» **Problem requirements**
Show the lines below where "options" occurs.

+++ Record excerpts

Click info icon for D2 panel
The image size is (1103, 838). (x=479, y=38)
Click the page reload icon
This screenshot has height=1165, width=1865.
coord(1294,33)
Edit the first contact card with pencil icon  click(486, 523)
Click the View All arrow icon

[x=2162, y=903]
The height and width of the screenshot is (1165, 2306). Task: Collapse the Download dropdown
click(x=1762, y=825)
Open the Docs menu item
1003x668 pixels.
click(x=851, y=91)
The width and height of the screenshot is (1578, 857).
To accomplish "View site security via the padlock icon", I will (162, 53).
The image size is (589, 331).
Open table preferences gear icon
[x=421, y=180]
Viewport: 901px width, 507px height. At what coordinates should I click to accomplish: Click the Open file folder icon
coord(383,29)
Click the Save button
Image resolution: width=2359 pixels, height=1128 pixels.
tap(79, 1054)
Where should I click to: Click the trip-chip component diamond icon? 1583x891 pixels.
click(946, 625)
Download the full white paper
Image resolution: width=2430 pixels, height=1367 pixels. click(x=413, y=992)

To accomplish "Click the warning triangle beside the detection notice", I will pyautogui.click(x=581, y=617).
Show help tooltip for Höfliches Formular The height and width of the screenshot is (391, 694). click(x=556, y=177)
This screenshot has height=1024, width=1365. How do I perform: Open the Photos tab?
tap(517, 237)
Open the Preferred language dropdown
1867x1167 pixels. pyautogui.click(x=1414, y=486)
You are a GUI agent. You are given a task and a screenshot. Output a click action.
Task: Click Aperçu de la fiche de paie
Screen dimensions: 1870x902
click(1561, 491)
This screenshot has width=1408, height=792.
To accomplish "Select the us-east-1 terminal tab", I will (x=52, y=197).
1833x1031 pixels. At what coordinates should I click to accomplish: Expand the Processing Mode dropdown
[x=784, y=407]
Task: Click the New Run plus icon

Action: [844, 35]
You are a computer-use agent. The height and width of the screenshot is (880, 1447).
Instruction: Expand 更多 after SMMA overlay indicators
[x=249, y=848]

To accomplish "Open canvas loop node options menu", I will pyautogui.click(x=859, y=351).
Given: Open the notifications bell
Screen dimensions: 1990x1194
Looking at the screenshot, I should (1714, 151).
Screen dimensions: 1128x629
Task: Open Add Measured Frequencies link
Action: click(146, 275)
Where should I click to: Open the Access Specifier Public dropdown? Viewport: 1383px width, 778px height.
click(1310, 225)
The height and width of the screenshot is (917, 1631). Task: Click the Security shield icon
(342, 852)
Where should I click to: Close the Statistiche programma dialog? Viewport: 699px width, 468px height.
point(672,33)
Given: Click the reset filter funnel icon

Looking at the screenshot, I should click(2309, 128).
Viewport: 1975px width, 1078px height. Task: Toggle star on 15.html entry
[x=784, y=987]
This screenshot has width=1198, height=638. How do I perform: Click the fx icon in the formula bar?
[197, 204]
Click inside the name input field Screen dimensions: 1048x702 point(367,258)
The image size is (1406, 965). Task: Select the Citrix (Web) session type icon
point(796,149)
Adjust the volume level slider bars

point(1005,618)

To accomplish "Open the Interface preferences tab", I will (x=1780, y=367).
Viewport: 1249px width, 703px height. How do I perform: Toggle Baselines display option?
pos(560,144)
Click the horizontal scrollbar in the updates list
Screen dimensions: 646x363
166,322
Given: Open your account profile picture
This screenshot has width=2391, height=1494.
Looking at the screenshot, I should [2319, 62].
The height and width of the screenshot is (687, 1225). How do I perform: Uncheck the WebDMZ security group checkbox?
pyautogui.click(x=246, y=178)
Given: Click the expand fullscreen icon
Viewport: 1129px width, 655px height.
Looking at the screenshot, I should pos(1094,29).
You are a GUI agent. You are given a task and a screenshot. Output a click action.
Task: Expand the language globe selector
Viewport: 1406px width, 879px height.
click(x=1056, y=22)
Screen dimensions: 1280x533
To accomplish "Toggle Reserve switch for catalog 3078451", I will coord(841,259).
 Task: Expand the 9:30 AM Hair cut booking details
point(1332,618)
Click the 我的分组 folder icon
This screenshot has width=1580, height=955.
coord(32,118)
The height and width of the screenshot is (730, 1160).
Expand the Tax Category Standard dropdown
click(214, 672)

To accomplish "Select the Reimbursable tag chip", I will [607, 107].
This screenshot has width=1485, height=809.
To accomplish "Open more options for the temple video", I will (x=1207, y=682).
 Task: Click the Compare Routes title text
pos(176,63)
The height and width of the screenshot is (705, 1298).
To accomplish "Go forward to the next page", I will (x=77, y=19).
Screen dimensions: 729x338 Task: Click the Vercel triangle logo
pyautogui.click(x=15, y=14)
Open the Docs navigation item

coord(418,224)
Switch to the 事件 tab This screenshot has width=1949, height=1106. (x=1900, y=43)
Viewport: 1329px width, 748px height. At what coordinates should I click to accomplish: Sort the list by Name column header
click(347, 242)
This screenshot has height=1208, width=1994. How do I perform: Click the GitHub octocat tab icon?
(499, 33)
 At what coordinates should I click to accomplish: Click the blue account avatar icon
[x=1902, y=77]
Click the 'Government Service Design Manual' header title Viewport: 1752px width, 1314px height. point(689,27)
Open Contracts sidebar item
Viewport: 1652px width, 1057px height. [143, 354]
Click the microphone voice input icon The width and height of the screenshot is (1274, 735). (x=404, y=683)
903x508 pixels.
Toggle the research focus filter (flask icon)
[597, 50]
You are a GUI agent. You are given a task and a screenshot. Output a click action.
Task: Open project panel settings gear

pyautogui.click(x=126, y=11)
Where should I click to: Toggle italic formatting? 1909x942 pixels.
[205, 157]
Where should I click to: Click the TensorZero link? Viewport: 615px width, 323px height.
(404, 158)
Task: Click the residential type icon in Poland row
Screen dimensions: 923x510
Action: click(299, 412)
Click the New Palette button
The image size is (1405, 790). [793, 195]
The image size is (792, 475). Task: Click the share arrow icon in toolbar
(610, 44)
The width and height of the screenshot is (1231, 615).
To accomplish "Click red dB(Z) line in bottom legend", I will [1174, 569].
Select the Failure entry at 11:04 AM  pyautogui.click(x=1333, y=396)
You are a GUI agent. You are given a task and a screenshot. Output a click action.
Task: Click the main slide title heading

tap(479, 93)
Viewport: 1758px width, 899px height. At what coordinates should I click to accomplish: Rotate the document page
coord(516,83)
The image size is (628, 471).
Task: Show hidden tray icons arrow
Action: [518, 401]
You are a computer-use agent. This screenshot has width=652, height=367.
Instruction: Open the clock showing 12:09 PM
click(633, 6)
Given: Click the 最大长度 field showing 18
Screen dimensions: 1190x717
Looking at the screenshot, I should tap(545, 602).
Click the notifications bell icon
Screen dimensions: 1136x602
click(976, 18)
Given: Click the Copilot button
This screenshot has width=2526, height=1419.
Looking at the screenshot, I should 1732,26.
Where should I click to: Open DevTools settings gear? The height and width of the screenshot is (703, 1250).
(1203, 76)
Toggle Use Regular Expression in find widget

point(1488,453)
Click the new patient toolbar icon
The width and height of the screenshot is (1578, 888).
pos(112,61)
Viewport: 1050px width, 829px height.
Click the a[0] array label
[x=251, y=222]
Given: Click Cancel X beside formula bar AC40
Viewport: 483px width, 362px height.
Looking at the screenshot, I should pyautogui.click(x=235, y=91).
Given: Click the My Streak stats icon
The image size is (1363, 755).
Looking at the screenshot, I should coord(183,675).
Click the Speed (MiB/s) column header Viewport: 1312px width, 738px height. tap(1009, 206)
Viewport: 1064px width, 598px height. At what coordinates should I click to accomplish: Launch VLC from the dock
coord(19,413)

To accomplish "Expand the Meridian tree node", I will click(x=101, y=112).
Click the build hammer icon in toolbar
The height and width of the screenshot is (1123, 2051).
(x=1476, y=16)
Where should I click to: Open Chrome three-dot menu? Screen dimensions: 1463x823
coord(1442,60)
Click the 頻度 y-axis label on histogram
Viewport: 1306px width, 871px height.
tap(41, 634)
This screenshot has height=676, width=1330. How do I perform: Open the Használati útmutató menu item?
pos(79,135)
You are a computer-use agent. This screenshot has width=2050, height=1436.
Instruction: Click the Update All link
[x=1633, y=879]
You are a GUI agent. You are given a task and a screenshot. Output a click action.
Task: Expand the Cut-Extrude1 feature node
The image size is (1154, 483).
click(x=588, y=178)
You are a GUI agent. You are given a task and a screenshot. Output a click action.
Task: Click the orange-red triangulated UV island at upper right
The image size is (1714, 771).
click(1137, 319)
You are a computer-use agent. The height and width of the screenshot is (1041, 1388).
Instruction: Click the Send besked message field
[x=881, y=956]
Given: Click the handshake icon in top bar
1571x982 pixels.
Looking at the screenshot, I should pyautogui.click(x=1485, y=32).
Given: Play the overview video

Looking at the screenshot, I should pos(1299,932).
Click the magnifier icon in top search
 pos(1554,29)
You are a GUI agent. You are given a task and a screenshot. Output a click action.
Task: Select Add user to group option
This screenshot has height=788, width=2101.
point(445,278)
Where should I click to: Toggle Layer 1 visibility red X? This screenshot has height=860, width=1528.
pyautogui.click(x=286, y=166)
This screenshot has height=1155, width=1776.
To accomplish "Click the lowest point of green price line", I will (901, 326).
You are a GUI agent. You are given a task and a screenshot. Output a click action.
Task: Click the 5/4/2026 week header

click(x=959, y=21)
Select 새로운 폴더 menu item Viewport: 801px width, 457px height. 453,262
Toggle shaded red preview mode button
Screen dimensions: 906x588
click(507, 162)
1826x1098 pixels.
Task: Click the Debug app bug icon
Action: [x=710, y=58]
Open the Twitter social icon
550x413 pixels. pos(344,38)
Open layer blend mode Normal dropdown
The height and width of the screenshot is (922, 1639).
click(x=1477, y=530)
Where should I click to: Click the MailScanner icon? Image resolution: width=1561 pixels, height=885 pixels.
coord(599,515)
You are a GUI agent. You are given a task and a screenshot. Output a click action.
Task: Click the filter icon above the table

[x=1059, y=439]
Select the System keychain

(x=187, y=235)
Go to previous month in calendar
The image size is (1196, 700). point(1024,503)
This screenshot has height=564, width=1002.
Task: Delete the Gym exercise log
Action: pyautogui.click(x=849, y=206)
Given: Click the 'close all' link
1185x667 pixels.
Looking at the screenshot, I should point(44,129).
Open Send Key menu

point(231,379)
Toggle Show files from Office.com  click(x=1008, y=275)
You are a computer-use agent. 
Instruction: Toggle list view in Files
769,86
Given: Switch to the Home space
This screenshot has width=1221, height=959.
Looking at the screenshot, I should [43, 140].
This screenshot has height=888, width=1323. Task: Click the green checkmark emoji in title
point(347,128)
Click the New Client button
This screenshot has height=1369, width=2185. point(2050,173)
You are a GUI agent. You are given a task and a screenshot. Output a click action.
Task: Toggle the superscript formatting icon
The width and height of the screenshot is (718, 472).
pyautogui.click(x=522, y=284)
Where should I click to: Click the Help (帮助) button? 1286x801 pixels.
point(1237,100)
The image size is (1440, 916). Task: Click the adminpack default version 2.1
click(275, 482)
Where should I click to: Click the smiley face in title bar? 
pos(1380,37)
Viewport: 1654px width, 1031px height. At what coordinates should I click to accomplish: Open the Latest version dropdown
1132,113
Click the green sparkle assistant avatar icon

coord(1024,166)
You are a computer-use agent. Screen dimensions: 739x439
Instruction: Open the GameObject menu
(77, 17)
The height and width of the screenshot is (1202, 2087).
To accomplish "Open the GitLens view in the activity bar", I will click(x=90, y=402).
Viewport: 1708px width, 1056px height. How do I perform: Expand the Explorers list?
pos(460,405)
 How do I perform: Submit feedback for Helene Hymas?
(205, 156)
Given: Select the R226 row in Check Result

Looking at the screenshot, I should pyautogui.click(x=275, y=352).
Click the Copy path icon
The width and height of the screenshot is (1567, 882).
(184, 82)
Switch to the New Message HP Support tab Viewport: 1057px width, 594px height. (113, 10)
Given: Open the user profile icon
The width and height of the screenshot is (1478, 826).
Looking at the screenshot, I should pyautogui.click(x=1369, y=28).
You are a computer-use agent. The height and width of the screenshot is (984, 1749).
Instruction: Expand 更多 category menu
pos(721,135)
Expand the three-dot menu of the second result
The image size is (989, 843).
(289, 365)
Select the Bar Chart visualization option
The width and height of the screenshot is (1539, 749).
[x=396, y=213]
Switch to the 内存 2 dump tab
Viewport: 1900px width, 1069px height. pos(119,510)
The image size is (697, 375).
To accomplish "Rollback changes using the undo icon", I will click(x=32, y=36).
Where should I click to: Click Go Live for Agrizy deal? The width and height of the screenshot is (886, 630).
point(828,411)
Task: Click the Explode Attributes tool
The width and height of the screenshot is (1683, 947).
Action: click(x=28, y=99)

++++++

» **Exercise answer**
To accomplish "Open canvas loop node options menu", I will pyautogui.click(x=859, y=351).
To accomplish "Open more options for the temple video", I will (x=1207, y=682).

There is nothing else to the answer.